**WHAT TO DO**
Convert the data below into a Markdown table with two columns, Row and Line, giving each non-blank line its own numbered row.

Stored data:
= Beginning of Section =
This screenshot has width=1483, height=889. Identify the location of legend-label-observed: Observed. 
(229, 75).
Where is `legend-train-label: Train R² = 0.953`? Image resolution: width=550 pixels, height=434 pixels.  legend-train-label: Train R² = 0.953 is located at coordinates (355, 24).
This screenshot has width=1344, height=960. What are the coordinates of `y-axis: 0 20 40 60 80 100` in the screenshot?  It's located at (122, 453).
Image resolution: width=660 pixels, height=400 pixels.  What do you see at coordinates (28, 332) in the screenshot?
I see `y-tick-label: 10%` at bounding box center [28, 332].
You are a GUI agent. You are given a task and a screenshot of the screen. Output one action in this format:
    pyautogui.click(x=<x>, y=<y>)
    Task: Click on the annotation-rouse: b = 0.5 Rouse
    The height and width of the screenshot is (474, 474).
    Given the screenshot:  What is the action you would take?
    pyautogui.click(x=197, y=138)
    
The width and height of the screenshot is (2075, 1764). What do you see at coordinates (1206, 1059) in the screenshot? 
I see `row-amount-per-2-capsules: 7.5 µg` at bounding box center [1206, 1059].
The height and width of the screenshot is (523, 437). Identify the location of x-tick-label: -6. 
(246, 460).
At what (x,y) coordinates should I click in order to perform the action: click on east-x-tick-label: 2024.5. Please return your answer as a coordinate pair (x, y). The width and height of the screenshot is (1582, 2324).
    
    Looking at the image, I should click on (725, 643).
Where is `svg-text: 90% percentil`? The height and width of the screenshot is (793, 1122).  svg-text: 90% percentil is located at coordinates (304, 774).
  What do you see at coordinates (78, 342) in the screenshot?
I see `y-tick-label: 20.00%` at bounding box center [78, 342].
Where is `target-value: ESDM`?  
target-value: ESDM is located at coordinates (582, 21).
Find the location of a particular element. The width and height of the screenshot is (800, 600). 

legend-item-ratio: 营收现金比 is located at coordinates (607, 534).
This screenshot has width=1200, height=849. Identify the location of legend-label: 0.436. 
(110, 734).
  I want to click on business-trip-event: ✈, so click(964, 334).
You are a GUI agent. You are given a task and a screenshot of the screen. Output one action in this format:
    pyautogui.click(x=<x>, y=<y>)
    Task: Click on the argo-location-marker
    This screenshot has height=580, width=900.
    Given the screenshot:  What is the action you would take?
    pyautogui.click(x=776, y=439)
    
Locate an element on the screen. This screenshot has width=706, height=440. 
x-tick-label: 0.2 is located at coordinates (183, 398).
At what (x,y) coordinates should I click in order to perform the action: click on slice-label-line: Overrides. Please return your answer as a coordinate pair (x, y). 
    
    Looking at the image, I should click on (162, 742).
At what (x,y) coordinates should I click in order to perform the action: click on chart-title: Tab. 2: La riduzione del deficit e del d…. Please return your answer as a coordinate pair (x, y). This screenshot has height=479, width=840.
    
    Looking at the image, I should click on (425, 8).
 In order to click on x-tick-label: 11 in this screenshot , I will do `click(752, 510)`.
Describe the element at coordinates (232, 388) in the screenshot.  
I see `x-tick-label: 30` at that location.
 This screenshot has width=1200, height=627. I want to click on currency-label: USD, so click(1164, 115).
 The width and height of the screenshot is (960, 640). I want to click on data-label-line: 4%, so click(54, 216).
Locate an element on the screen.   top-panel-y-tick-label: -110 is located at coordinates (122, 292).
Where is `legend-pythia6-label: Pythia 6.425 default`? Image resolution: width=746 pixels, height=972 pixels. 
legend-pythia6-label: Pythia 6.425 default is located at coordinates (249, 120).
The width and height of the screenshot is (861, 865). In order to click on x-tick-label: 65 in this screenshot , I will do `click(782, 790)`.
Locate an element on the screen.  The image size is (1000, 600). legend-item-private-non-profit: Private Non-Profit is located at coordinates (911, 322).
= End of Section =
**RESPONSE BELOW**
| Row | Line |
|---|---|
| 1 | This screenshot has width=1483, height=889. Identify the location of legend-label-observed: Observed.  |
| 2 | (229, 75). |
| 3 | Where is `legend-train-label: Train R² = 0.953`? Image resolution: width=550 pixels, height=434 pixels.  legend-train-label: Train R² = 0.953 is located at coordinates (355, 24). |
| 4 | This screenshot has width=1344, height=960. What are the coordinates of `y-axis: 0 20 40 60 80 100` in the screenshot?  It's located at (122, 453). |
| 5 | Image resolution: width=660 pixels, height=400 pixels.  What do you see at coordinates (28, 332) in the screenshot? |
| 6 | I see `y-tick-label: 10%` at bounding box center [28, 332]. |
| 7 | You are a GUI agent. You are given a task and a screenshot of the screen. Output one action in this format: |
| 8 |     pyautogui.click(x=<x>, y=<y>) |
| 9 |     Task: Click on the annotation-rouse: b = 0.5 Rouse |
| 10 |     The height and width of the screenshot is (474, 474). |
| 11 |     Given the screenshot:  What is the action you would take? |
| 12 |     pyautogui.click(x=197, y=138) |
| 13 | The width and height of the screenshot is (2075, 1764). What do you see at coordinates (1206, 1059) in the screenshot?  |
| 14 | I see `row-amount-per-2-capsules: 7.5 µg` at bounding box center [1206, 1059]. |
| 15 | The height and width of the screenshot is (523, 437). Identify the location of x-tick-label: -6.  |
| 16 | (246, 460). |
| 17 | At what (x,y) coordinates should I click in order to perform the action: click on east-x-tick-label: 2024.5. Please return your answer as a coordinate pair (x, y). The width and height of the screenshot is (1582, 2324). |
| 18 |     Looking at the image, I should click on (725, 643). |
| 19 | Where is `svg-text: 90% percentil`? The height and width of the screenshot is (793, 1122).  svg-text: 90% percentil is located at coordinates (304, 774). |
| 20 |   What do you see at coordinates (78, 342) in the screenshot? |
| 21 | I see `y-tick-label: 20.00%` at bounding box center [78, 342]. |
| 22 | Where is `target-value: ESDM`?   |
| 23 | target-value: ESDM is located at coordinates (582, 21). |
| 24 | Find the location of a particular element. The width and height of the screenshot is (800, 600).  |
| 25 | legend-item-ratio: 营收现金比 is located at coordinates (607, 534). |
| 26 | This screenshot has width=1200, height=849. Identify the location of legend-label: 0.436.  |
| 27 | (110, 734). |
| 28 |   I want to click on business-trip-event: ✈, so click(964, 334). |
| 29 | You are a GUI agent. You are given a task and a screenshot of the screen. Output one action in this format: |
| 30 |     pyautogui.click(x=<x>, y=<y>) |
| 31 |     Task: Click on the argo-location-marker |
| 32 |     This screenshot has height=580, width=900. |
| 33 |     Given the screenshot:  What is the action you would take? |
| 34 |     pyautogui.click(x=776, y=439) |
| 35 | Locate an element on the screen. This screenshot has width=706, height=440.  |
| 36 | x-tick-label: 0.2 is located at coordinates (183, 398). |
| 37 | At what (x,y) coordinates should I click in order to perform the action: click on slice-label-line: Overrides. Please return your answer as a coordinate pair (x, y).  |
| 38 |     Looking at the image, I should click on (162, 742). |
| 39 | At what (x,y) coordinates should I click in order to perform the action: click on chart-title: Tab. 2: La riduzione del deficit e del d…. Please return your answer as a coordinate pair (x, y). This screenshot has height=479, width=840. |
| 40 |     Looking at the image, I should click on (425, 8). |
| 41 |  In order to click on x-tick-label: 11 in this screenshot , I will do `click(752, 510)`. |
| 42 | Describe the element at coordinates (232, 388) in the screenshot.   |
| 43 | I see `x-tick-label: 30` at that location. |
| 44 |  This screenshot has width=1200, height=627. I want to click on currency-label: USD, so click(1164, 115). |
| 45 |  The width and height of the screenshot is (960, 640). I want to click on data-label-line: 4%, so click(54, 216). |
| 46 | Locate an element on the screen.   top-panel-y-tick-label: -110 is located at coordinates (122, 292). |
| 47 | Where is `legend-pythia6-label: Pythia 6.425 default`? Image resolution: width=746 pixels, height=972 pixels.  |
| 48 | legend-pythia6-label: Pythia 6.425 default is located at coordinates (249, 120). |
| 49 | The width and height of the screenshot is (861, 865). In order to click on x-tick-label: 65 in this screenshot , I will do `click(782, 790)`. |
| 50 | Locate an element on the screen.  The image size is (1000, 600). legend-item-private-non-profit: Private Non-Profit is located at coordinates (911, 322). |